Document text below:

Pre-existing conditions or old injuries are often aggravated in auto accidents like car, truck and pedestrian accidents. For instance, a driver who is rear-ended at a busy intersection may reinjure their back or neck, or a pedestrian crossing the street who gets hit by a car may reinjure their knee. Can an injured party who suffered an aggravation of an old injury still succeed in a lawsuit against the at-fault party?
Delaware Law Allows Claims for Aggravation of Pre-Existing Injury
In personal injury cases like car accident cases, Delaware courts recognize the right of an injured plaintiff to make a claim that the accident caused an aggravation or flare up of an old, existing condition. However, the plaintiff is entitled to recover only for the aggravation or worsening of the preexisting condition.
Differentiating the Injuries – The Importance of Medical Records
The plaintiff in an auto accident lawsuit bears the burden of proof; this means proving that the accident caused specific injuries. In pre-existing injury cases, the key is differentiating the injuries and showing that the current accident caused the already existing injury to worsen. Medical records from the old injury will be very important and must be compared to current medical records. To prevail upon the claim for aggravation of a pre-existing injury a doctor or chiropractor must express an opinion, that is based on a reasonable medical probability, that the new auto accident caused an aggravation of the pre-existing injury.

End of Document text.

[Directions for this task]:
Answer from the article on pre-existing injuries:
(a) Under Delaware law, what may a plaintiff recover for in a claim about a pre-existing condition?
(b) Which party bears the burden of proof in an auto accident lawsuit?
(c) Who must give an opinion for an aggravation claim to prevail?
Answer using only the article on pre-existing injuries, not the data.

Exercise data below:

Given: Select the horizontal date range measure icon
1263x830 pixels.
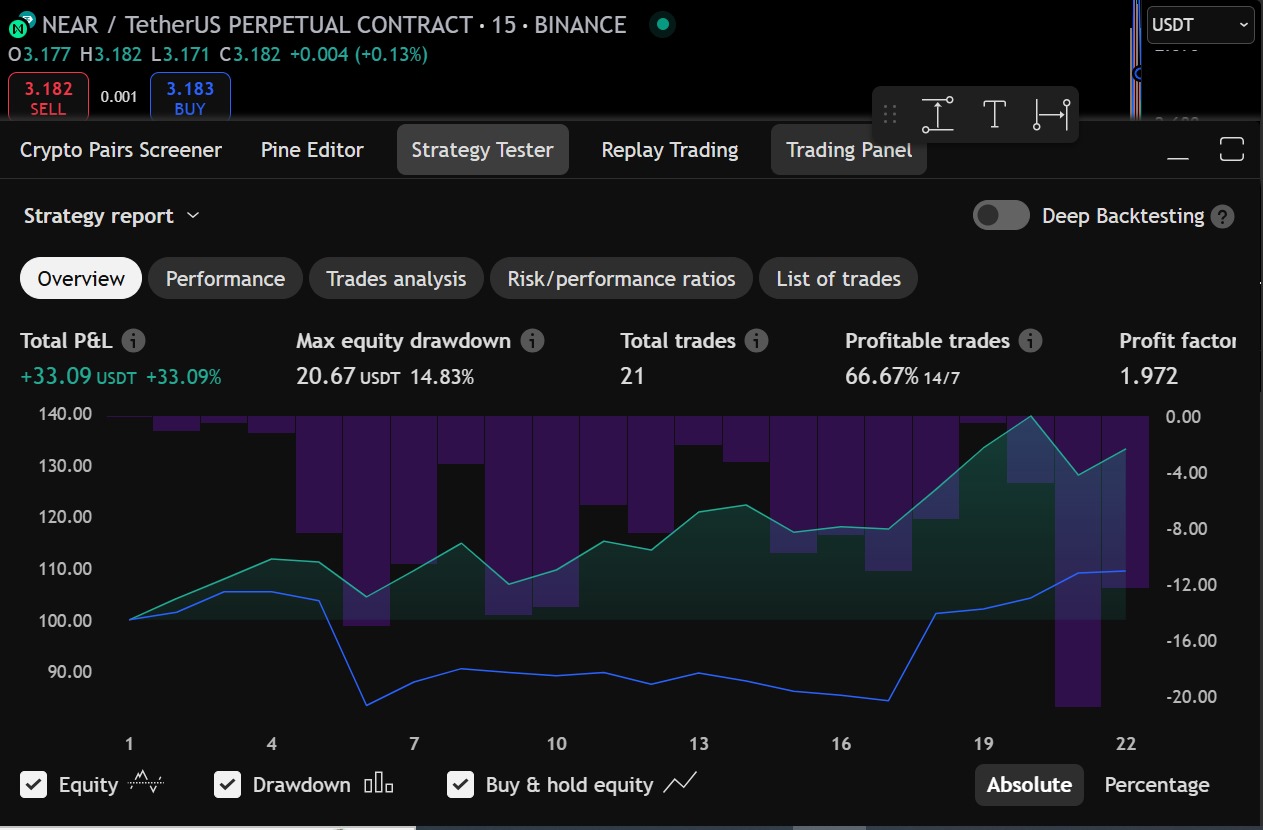Looking at the screenshot, I should pos(1051,115).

End of Exercise data.

[Answer to this task]:
(a) Only for the aggravation or worsening of the preexisting condition.
(b) The plaintiff.
(c) A doctor or chiropractor, based on a reasonable medical probability.